Il “Palmo singolo” e “Palmo doppio” del Ba Gua Zhang

Come già affermato negli articoli precedenti, una delle caratteristiche delle Arti orientali è quella di procedere all’addestramento del praticante attraverso passaggi successivi, partendo da esercizi (apparentemente!) semplici che con l’aumentare dell’esperienza diventano gli elementi fondamentali di tecniche progressivamente più complesse. Questo aspetto è presente anche nelle Arti marziali interne come il Ba Gua Zhang o il Tai Chi Chuan, ed è evidente nella didattica delle Scuole che hanno mantenuto una impostazione tradizionale, come nel caso del “Vecchio Stile Fu”.

Come evidenziato nei diversi video didattici disponibili sulla piattaforma http://www.videocorsibaguazhang.it , nello studio del Ba Gua Zhang, il praticante analizza sia le modalità di spostamento con passi lineari o circolari, sia le tecniche che interessano il busto e gli arti superiori del corpo, completando la pratica con gli esercizi interni fondamentali, compresi nella serie del “Ba Gua Nei Gong” e con lo studio delle tecniche fondamentali, dette “Ji Ben Gong”.

Nell’ambito delle tecniche di braccia, il primo esercizio che viene affrontato è lo studio del “Palmo singolo” e del “Palmo doppio”. E’ bene sottolineare, come già fatto in precedenti occasioni, che anche quando – come in questo caso – il nome di un esercizio o di una tecnica fanno riferimento ad una parte specifica del corpo, ad essere coinvolto è comunque tutto il praticante, tanto nella sua componente fisica che emotiva, energetica e psicologica.
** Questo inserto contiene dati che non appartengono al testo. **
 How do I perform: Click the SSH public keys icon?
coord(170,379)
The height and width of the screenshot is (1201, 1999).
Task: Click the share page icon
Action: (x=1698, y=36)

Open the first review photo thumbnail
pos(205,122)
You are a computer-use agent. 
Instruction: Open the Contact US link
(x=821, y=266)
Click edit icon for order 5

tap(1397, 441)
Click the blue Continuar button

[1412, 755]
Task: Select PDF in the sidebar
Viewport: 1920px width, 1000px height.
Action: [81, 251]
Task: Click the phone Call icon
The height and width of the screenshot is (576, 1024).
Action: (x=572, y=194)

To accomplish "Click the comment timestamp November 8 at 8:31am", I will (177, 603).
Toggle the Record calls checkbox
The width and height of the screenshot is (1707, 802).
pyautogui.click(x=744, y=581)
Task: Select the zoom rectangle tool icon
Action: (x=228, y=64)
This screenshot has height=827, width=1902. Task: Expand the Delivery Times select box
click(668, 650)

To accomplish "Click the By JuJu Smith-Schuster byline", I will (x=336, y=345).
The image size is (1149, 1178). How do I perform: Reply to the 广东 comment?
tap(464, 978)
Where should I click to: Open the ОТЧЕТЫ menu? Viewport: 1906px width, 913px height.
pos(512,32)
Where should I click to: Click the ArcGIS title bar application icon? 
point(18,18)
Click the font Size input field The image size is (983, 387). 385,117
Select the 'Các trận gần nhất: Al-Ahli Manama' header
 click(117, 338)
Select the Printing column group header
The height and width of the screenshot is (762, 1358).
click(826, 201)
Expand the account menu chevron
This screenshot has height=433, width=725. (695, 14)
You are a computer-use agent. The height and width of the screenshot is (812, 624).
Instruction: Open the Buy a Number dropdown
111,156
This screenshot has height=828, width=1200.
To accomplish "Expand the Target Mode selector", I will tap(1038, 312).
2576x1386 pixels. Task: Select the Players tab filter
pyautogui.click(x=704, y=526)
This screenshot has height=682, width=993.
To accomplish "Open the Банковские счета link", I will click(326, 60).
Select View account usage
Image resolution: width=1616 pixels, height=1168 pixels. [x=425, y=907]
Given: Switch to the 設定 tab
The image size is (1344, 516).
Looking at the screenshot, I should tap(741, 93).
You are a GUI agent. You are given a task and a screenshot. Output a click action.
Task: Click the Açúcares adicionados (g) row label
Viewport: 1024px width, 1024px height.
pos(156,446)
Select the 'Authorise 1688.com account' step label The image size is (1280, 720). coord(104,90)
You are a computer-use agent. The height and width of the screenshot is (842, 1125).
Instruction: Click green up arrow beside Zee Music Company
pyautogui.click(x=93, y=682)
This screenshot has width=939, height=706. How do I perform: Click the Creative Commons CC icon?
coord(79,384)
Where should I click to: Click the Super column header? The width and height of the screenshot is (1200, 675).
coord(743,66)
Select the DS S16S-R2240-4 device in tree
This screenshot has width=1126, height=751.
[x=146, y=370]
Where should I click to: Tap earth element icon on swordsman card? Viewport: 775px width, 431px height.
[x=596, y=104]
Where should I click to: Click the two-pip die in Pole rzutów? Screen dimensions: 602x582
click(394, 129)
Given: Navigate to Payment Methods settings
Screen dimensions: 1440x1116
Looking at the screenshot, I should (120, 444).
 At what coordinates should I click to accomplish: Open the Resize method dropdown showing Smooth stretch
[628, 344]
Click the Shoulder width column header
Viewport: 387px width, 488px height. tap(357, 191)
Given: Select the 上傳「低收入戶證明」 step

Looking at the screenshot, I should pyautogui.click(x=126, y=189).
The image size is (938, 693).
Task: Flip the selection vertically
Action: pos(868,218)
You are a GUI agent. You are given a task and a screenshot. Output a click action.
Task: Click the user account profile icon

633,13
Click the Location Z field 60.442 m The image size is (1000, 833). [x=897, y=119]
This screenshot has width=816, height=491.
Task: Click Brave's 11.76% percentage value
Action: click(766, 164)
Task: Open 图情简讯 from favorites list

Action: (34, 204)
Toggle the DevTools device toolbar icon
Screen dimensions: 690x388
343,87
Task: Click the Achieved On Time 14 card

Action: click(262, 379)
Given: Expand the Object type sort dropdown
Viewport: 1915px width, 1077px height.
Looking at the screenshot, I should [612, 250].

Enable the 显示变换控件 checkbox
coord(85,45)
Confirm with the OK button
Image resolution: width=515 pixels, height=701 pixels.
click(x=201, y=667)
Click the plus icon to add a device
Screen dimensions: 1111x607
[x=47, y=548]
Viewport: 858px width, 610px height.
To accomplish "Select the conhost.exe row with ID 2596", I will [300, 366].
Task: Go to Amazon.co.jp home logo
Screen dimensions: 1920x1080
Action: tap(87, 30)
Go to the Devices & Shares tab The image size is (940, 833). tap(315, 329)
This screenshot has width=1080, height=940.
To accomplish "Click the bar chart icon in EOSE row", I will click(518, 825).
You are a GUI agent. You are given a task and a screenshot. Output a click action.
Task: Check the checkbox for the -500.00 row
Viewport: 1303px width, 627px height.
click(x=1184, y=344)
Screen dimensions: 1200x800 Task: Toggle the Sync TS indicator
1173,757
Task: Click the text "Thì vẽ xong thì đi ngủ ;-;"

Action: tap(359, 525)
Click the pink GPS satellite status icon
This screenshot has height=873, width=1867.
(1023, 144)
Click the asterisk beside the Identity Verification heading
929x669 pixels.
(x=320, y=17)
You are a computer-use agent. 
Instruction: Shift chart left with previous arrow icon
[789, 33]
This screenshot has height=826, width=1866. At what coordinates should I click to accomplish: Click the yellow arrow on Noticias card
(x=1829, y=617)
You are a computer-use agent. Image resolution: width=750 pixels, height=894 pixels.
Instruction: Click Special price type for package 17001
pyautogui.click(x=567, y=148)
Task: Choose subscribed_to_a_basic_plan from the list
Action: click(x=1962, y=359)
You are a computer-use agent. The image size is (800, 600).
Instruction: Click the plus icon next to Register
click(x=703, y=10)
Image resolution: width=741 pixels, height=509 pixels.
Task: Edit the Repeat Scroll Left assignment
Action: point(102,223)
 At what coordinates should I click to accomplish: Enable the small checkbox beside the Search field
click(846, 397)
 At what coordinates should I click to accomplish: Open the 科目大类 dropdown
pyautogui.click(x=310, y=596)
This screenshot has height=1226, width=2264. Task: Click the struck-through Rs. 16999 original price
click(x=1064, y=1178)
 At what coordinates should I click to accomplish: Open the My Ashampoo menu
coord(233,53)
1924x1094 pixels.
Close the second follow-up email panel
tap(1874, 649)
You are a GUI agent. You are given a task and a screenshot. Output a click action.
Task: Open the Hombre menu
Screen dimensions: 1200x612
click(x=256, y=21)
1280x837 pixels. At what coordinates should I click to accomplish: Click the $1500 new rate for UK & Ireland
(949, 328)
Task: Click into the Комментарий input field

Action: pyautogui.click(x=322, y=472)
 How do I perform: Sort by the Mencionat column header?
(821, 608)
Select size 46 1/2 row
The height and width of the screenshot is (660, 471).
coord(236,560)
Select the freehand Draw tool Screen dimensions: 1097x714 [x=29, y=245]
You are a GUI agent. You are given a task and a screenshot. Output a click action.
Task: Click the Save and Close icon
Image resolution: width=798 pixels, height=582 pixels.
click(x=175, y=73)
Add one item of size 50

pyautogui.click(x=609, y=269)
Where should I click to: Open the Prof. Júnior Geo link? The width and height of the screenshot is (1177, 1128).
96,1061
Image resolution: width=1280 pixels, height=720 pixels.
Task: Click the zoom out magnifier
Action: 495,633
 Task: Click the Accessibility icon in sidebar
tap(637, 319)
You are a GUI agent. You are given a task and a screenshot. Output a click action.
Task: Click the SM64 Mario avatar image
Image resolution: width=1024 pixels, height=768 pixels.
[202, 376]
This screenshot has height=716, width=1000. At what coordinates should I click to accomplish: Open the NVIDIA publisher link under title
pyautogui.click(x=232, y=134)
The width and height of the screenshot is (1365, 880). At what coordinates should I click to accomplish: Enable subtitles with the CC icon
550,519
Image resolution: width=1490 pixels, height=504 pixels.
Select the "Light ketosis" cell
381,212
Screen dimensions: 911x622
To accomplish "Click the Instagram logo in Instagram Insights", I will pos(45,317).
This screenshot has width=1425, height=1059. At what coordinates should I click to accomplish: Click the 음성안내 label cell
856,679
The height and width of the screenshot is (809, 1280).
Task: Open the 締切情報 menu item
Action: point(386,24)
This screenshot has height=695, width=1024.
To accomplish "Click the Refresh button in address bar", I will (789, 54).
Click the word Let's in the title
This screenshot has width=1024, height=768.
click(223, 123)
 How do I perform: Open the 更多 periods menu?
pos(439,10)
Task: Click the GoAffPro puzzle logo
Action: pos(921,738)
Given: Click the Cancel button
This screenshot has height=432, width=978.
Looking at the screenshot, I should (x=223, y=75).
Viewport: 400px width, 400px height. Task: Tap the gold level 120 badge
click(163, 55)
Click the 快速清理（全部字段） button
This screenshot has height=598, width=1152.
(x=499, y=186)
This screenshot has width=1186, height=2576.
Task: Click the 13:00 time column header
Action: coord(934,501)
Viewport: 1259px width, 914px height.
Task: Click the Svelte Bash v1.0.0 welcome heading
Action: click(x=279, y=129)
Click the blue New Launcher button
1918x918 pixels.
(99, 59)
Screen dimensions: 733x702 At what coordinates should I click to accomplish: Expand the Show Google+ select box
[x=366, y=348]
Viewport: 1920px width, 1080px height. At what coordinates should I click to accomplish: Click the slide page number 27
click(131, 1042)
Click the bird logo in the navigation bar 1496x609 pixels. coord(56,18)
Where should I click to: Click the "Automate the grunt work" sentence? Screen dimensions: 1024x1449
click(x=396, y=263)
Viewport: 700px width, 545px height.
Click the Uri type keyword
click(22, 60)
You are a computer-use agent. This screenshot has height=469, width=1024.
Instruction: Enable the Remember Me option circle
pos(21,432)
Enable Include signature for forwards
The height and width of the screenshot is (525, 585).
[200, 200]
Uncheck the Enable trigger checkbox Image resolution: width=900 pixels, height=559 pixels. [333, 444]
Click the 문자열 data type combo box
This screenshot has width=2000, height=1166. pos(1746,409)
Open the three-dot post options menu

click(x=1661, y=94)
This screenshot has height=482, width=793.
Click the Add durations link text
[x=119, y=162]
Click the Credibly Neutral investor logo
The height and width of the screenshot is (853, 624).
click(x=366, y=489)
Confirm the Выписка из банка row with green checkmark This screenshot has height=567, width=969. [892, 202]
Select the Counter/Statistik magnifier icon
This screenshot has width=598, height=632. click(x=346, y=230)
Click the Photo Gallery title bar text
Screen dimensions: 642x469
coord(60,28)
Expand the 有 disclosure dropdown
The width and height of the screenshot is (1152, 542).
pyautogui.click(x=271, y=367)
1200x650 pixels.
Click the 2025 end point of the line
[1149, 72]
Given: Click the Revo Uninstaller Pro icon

Solo per non essere ripetitivi non verranno quindi riproposti – se non quando ritenuto opportuno – gli avvertimenti a sincronizzare i movimenti con la respirazione, tenere lo sguardo all’orizzonte, le spalle rilassate, il baricentro basso, le ginocchia correttamente posizionale, il coccige piombato e l’articolazione coxo-femorale aperta, ma questi vanno sempre tenuti a mente e sempre considerati validi.

Nella esecuzione del “Palmo singolo”, mentre un braccio è piegato con la mano al fianco, l’altro si stende in orizzontale con la mano aperta con un movimento energico come se spingesse qualcosa in avanti, mentre i piedi sono paralleli tra loro ad una larghezza pari a circa una volta e mezza quella delle spalle. Nella esecuzione del “Palmo doppio” il movimento è simile al precedente, ma a muoversi sono entrambe le braccia che insieme eseguono un movimento alternato di estensione in avanti e contrazione indietro. Nella esecuzione di questi esercizi, si enfatizza l’espirazione durante l’estensione delle braccia, mentre si inspira quando le braccia vengono ritirate.

Appare evidente la applicazione marziale di questo esercizio, che nella sua fase di espansione applica una tecnica di percussione portata con il tallone delle mani corrispondenti al braccio in estensione. Altre applicazioni possono essere evidenziate analizzando il movimento di contrazione del braccio, che può essere tanto una protezione della zona al di sotto della cassa toracica che una percossa di gomito potata contro l’addome di un avversario alle nostre spalle. Ancora, il movimento di incrocio degli avambracci davanti al busto, nel passare dalla espansione alla contrazione durante la esecuzione del “Palmo doppio” può essere tanto una tecnica di liberazione da presa ai polsi che una tecnica di “legamento” e successiva immobilizzazione e leva articolare sul braccio di un avversario che attui una presa al bavero.

Ma – come già detto in precedenza – nello studio del curriculum tecnico di Scuole tradizionali come quella del “Vecchio Stile Fu”, all’aspetto marziale “Wu” si affianca sempre quello del benessere “Wen”, quindi questi esercizi hanno anche l’obbiettivo di stimolare la produzione e la circolazione delle energie intrinseche “Jing”, di pulire le vie aeree superiori attraverso le brusche espirazioni, di tonificare gli organi interni, un particolare fegato e gli occhi, e di mobilizzare le articolazioni superiori.

Anche in questo caso, alla conclusione della sessione di pratica possono essere eseguiti gli esercizi utili a rilassare Corpo, Mente e Spirito, riequilibrando eventuali scompensi: prima delle rotazioni delle gambe con un tallone sollevato, poi una camminata sul posto che stimola l’agopunto “Yong Quan” (“Fonte zampillante”) sotto la pianta del piede, infine lo scuotimento del piede a gamba stesa per stimolare e mobilizzare la caviglia preparandola alla esecuzione dei passi “Ko Pu” e “Pai Pu” , fondamentali nella pratica del Ba Gua Zhang, per poi passare aille oscillazioni delle braccia ed alle torsioni del busto, utili anche ad espellere le “energie perverse”.